The world’s focus is shifting to Africa.
By 2030, the continent’s population is set to double and 50% of this expanding population will be living in cities.
Six of the world’s fastest-growing economies are on this continent.
Developed nations are increasing investment into Africa.
It is evident that Africa is emerging as a powerful economic force.
And that is why we have prioritised partnerships with African countries.
In 2014, South Africa’s exports of agricultural products were worth R104 billion. Over the past 13 years, the country’s exports to Africa have grown by 14%, compared to the EU which saw an 8% increase.
Here in the Western Cape, we boosted exports to Africa by 34% between 2011 and 2013. Our key trading partners include Mozambique, Angola, Kenya, Nigeria and Zambia.
In a recent address, Kofi Annan pointed to the fact that Africa is importing USD34 billion worth of food. We can produce the majority of this food ourselves.
We know that Africa has the most arable land and we need to make sure that Africans lead the way forward.

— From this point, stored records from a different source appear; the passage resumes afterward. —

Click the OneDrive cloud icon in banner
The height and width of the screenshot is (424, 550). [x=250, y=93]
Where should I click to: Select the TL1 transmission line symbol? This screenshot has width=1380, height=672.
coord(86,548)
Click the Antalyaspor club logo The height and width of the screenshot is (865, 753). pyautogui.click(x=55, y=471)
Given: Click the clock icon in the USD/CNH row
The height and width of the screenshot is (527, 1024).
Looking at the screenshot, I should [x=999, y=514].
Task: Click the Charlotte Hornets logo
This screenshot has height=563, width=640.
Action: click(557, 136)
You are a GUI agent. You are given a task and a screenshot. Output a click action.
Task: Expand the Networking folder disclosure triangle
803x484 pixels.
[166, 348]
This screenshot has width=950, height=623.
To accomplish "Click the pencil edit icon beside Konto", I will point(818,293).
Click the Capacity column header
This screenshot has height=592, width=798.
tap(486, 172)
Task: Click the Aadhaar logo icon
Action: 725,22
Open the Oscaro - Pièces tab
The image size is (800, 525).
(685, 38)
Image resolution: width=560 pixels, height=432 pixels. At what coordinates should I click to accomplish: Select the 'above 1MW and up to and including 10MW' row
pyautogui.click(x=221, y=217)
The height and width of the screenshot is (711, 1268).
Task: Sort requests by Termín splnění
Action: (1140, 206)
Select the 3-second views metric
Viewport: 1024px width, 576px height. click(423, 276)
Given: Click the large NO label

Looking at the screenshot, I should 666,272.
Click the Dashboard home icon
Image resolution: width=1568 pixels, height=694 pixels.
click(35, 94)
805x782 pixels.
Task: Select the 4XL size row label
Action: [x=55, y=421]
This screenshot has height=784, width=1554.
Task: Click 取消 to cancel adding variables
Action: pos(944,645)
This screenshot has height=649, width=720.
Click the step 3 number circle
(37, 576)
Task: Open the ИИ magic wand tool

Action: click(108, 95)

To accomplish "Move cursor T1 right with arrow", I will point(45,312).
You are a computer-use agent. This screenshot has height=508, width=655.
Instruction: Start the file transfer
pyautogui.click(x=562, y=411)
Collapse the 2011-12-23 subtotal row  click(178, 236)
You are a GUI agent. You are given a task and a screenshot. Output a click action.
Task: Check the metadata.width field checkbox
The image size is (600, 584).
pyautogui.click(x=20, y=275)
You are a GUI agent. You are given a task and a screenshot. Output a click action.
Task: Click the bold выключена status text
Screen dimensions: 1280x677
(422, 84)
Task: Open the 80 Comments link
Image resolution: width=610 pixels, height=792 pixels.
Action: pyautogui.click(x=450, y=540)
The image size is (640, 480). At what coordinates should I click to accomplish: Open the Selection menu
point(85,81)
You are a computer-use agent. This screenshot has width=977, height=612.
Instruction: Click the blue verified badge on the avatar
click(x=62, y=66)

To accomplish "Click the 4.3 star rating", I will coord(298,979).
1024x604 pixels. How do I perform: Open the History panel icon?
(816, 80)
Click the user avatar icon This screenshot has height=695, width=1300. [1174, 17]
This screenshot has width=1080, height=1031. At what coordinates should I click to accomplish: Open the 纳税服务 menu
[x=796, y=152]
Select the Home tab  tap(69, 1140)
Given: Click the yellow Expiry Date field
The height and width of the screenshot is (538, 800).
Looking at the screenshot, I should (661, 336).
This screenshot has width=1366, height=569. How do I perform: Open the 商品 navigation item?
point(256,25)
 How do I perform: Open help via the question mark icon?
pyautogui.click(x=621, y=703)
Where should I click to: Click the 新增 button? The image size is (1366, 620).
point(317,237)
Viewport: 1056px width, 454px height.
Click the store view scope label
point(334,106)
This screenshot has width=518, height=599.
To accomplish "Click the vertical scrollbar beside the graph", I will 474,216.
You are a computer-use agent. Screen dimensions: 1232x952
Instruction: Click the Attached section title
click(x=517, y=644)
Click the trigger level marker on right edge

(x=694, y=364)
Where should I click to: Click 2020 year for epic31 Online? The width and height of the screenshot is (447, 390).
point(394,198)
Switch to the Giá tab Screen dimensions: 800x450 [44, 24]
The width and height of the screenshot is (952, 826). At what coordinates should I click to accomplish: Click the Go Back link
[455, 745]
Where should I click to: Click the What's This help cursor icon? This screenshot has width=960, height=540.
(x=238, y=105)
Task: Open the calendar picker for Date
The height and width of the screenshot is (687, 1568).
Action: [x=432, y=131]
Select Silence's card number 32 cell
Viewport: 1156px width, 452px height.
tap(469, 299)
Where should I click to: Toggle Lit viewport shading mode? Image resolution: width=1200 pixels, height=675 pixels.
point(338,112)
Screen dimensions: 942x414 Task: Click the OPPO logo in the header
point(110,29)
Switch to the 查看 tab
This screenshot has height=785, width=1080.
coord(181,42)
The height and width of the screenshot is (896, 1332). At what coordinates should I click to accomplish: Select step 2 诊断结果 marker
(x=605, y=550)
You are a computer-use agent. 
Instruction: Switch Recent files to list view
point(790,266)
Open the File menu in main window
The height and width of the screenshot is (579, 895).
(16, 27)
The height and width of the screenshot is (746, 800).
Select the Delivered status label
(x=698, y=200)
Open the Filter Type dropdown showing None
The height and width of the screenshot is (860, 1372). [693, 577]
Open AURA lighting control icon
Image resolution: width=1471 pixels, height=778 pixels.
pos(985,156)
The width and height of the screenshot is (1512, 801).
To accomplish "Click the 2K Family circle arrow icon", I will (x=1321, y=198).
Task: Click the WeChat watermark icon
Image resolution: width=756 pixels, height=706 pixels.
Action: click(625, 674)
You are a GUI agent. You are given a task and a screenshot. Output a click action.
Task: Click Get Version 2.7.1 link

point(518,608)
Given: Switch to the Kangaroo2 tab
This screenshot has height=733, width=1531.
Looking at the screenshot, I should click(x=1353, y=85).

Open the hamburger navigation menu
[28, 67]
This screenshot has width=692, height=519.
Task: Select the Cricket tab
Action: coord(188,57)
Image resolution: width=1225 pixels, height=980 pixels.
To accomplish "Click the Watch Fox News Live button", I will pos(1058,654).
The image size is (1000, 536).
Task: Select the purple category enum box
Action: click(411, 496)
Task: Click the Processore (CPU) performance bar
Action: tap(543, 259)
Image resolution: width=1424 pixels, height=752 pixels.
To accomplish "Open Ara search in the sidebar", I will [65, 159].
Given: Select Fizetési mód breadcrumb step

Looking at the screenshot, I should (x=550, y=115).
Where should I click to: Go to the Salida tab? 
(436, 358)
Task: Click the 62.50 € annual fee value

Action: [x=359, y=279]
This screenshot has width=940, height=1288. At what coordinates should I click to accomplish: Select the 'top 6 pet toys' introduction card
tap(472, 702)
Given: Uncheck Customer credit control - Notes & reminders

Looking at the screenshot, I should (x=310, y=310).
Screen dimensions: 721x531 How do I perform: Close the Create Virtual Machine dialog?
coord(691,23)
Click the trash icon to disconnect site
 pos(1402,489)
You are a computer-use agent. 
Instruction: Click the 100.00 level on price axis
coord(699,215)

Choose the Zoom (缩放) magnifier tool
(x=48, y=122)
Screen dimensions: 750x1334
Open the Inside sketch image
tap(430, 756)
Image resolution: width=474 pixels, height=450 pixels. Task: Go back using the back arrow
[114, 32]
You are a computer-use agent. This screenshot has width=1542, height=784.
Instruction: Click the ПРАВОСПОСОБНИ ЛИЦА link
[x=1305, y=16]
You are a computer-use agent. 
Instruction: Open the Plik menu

To do so, we must identify opportunities for mutual exchanges on our continent.
Our growth strategy for the next five years, Project Khulisa, outlines our detailed action plans to partner with African countries in strategic sectors, namely tourism, oil and gas and agri-processing.
Earlier this year, the Premier and I conducted an official trade promotion visit to Angola.
Angola is a key trading partner for the Western Cape. The value of the Western Cape’s exports to Angola was valued at over R2 billion in 2013.
This visit paved the way for increased partnerships between Angolan and South African businesses.
One of focus sectors, agri-processing, holds particular potential for this region.
Under a high-growth scenario, it is estimated that this sector can add up to a further 100 000 jobs to the Western Cape economy.
South African retailers which have a presence in Angola have to source local produce in that country. We’re looking at ways we can work with Angola’s agricultural sector to develop partnerships around production.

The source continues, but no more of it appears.